SoundnessBench: A Soundness Benchmark for Neural Network Verifiers

• URL: http://arxiv.org/abs/2412.03154v2
• Date: Tue, 14 Oct 2025 19:22:14 GMT
• Title: SoundnessBench: A Soundness Benchmark for Neural Network Verifiers
• Authors: Xingjian Zhou, Keyi Shen, Andy Xu, Hongji Xu, Cho-Jui Hsieh, Huan Zhang, Zhouxing Shi,
• Abstract summary: We develop a new benchmark for NN verification, named "SoundnessBench", specifically for testing the soundness of NN verifiers.<n>SoundnessBench consists of instances with deliberately inserted counterexamples that are hidden from adversarial attacks.<n>We demonstrate that our training effectively produces hidden counterexamples and our SoundnessBench successfully identifies bugs in state-of-the-art NN verifiers.

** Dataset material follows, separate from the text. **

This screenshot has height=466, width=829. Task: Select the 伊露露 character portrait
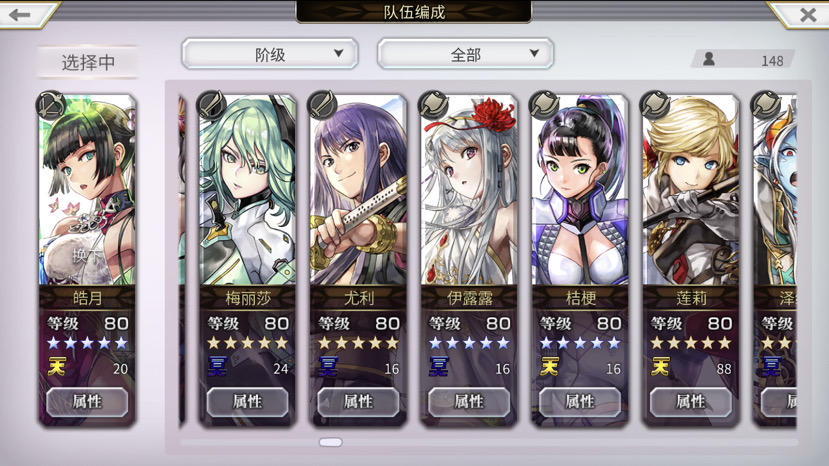pyautogui.click(x=469, y=190)
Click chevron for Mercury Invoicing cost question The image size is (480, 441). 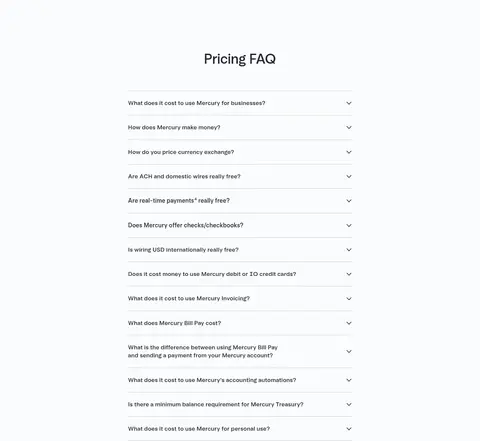pyautogui.click(x=349, y=298)
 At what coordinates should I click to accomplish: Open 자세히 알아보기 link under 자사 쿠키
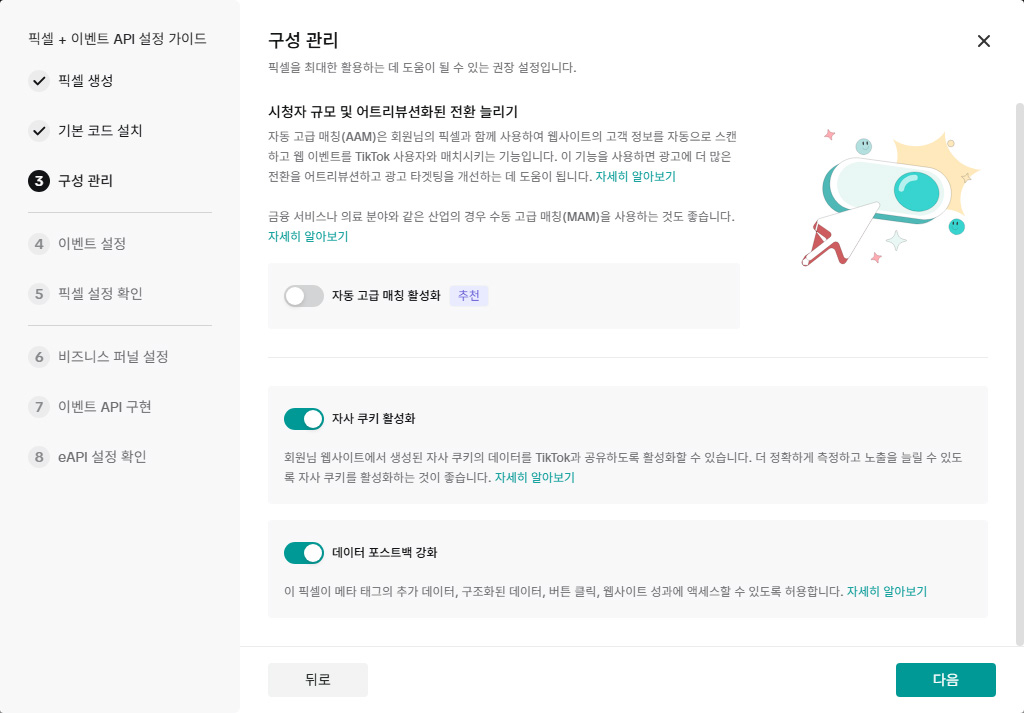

• Score: 45.86647998712757
• License: http://arxiv.org/licenses/nonexclusive-distrib/1.0/
• Abstract: Neural network (NN) verification aims to formally verify properties of NNs, which is crucial for ensuring the behavior of NN-based models in safety-critical applications. In recent years, the community has developed many NN verifiers and benchmarks to evaluate them. However, existing benchmarks typically lack ground-truth for hard instances where no current verifier can verify the property and no counterexample can be found. This makes it difficult to validate the soundness of a verifier, when it claims verification on such challenging instances that no other verifier can handle. In this work, we develop a new benchmark for NN verification, named "SoundnessBench", specifically for testing the soundness of NN verifiers. SoundnessBench consists of instances with deliberately inserted counterexamples that are hidden from adversarial attacks commonly used to find counterexamples. Thereby, it can identify false verification claims when hidden counterexamples are known to exist. We design a training method to produce NNs with hidden counterexamples and systematically construct our SoundnessBench with instances across various model architectures, activation functions, and input data. We demonstrate that our training effectively produces hidden counterexamples and our SoundnessBench successfully identifies bugs in state-of-the-art NN verifiers. Our code is available at https://github.com/MVP-Harry/SoundnessBench and our benchmark is available at https://huggingface.co/datasets/SoundnessBench/SoundnessBench.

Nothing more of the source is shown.